Some craned the necks sidelong over the countertop, and posed (repeated) inquiries about the expected wait time.

The official DMV verbiage was frequently vague and conciliatory. Employees, and even Greenstein, are wary of providing anyone with ammunition to level more blame in their direction.

Workflow changes, innovative solutions, and “the improved customer experience” are all misnomers. Most everyone receives the same nod and acknowledgement.

“We apologize for the delays.”

Each time another name was called, and it wasn’t you, that boulder of hope tumbled down the mountain again.

A noble posture arose from most people when the announcement called to them, “it’s your turn.”

We all awaited the right-of-passage to approach the counter.

4:30 p.m. I had been there for almost five hours. My initials and number flashed across the screen. I hurled myself toward the counter.

“I just need to pay my registration, but I need to figure out about this smog check. You see, when you have a check engine light on in your car…”

“Tuolumne County doesn’t require smog checks. Cash or debit for the registration?”

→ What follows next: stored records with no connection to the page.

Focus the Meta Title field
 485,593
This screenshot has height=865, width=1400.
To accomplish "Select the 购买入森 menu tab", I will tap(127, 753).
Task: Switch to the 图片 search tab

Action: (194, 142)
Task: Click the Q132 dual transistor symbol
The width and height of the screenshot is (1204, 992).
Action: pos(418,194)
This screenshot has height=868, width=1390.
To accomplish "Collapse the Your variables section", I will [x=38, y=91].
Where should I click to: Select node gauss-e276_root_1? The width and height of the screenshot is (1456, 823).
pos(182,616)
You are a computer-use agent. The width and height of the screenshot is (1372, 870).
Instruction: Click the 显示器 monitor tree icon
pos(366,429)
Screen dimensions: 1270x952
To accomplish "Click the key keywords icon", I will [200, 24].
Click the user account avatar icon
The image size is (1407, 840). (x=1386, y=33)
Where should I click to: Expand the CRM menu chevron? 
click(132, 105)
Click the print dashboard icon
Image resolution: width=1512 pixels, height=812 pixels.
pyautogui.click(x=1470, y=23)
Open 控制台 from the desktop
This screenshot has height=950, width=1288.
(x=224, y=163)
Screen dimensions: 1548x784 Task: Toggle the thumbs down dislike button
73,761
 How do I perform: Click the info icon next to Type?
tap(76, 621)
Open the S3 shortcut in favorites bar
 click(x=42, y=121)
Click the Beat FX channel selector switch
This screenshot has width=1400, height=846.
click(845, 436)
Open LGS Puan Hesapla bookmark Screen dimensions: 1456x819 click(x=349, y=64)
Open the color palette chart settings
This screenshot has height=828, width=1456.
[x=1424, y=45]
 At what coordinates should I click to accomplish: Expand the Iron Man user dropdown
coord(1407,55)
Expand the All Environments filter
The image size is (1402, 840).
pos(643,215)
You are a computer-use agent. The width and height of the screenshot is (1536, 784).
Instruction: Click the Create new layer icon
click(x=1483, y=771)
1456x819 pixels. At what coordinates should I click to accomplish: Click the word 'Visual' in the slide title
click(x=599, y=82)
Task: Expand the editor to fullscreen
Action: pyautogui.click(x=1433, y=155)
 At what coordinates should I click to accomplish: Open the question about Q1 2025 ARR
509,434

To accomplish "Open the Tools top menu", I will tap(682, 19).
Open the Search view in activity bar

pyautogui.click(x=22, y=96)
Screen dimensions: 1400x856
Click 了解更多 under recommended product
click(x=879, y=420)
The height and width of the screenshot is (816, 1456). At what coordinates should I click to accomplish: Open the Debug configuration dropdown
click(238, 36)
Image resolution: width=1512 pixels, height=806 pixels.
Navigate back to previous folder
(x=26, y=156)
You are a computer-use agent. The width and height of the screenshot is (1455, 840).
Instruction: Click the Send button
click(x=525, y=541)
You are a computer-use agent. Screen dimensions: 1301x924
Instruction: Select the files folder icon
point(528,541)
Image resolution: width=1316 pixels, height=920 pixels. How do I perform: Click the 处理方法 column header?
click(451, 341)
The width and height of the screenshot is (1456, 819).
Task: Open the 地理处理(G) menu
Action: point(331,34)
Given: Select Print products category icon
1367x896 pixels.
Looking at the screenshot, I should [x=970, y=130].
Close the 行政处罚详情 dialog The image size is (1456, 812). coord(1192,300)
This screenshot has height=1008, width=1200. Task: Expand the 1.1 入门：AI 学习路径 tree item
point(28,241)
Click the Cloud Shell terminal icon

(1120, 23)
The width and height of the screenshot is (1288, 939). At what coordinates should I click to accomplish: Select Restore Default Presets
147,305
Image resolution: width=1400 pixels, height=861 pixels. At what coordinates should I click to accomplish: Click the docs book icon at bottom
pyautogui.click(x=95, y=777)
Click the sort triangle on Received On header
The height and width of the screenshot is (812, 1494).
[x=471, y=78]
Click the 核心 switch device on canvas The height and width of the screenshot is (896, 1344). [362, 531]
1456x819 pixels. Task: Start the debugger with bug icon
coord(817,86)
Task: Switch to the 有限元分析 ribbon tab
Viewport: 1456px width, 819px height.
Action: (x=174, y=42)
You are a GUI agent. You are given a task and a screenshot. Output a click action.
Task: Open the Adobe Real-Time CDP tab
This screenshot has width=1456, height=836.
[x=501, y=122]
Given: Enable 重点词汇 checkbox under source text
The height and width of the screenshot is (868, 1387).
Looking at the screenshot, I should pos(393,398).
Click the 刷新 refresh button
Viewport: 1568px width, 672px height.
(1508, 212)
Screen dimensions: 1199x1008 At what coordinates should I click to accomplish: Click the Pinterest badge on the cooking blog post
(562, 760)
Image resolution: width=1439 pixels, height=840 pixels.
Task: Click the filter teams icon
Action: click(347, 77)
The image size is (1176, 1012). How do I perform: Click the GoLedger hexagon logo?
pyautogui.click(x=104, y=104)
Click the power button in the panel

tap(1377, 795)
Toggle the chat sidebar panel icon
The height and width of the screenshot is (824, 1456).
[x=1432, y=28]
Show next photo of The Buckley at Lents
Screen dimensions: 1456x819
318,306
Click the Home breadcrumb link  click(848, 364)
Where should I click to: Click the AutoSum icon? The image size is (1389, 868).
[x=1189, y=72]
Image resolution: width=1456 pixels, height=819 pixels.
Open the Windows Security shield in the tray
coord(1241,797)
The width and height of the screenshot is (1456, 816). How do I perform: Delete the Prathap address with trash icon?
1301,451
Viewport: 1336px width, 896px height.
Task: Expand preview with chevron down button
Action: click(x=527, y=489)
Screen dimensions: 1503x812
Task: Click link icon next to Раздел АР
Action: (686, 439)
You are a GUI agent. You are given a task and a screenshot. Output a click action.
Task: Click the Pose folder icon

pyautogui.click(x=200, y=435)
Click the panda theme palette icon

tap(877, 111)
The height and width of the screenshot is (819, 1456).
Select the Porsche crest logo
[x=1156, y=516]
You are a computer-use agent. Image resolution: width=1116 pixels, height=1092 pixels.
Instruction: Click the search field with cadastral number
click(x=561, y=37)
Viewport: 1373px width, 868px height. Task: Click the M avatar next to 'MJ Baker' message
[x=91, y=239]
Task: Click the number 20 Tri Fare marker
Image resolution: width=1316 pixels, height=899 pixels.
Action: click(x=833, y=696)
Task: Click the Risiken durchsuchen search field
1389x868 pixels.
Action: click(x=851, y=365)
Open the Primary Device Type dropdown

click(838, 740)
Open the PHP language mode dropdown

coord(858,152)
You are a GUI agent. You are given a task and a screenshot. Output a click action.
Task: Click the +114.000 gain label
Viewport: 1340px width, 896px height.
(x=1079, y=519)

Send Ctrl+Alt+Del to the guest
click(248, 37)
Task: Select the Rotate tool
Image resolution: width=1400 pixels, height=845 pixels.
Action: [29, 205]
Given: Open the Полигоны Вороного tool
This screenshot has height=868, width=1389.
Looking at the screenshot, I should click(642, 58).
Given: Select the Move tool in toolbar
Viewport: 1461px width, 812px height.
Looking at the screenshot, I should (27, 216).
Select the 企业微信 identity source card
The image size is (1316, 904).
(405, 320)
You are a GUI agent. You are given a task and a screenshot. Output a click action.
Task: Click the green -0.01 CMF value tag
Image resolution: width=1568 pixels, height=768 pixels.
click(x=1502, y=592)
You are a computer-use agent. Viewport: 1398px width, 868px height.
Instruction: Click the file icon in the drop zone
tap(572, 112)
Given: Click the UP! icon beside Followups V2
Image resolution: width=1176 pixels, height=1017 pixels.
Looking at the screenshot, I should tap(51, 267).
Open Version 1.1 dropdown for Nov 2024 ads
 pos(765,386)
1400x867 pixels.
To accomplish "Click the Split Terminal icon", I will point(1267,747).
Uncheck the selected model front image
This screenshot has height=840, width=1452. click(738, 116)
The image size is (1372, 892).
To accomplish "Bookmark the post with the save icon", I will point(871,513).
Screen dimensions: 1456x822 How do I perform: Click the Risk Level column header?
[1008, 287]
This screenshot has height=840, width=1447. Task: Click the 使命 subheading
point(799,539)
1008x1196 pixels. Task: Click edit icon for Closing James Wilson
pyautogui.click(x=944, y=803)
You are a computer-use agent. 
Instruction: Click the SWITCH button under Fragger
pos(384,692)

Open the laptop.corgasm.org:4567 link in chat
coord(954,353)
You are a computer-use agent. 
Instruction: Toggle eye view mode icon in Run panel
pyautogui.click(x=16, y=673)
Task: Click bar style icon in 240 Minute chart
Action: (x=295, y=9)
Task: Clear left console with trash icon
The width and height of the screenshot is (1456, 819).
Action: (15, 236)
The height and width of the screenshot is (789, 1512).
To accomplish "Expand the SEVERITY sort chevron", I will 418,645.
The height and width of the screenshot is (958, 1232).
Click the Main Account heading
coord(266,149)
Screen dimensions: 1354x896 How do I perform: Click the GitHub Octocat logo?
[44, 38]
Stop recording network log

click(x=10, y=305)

“No, take a look here, it says smog check, right there.”

He took the paper from my hand and pointed to the delivery address.

“Are you still registered in Orange County? We’ll fix that.”

A few clicks on the computer keyboard later, and he pulled a blue 2019 registration sticker out of a drawer.

“You’re all good.”

“Are you sure? I mean, I don’t want people pulling me over or this becoming a problem later because I didn’t figure it out. No smog check? Really.”

“You’re all good.”

There was no one to say goodbye to, and nothing else to say. As to walked toward the door, I looked backward at the 20 people still waiting. Anyone who wasn’t called before closing in 30 minutes would not be given preferential treatment tomorrow. They would have to live through another day at the DMV.

I felt weightless.

I put on my sunglasses and walked toward the light.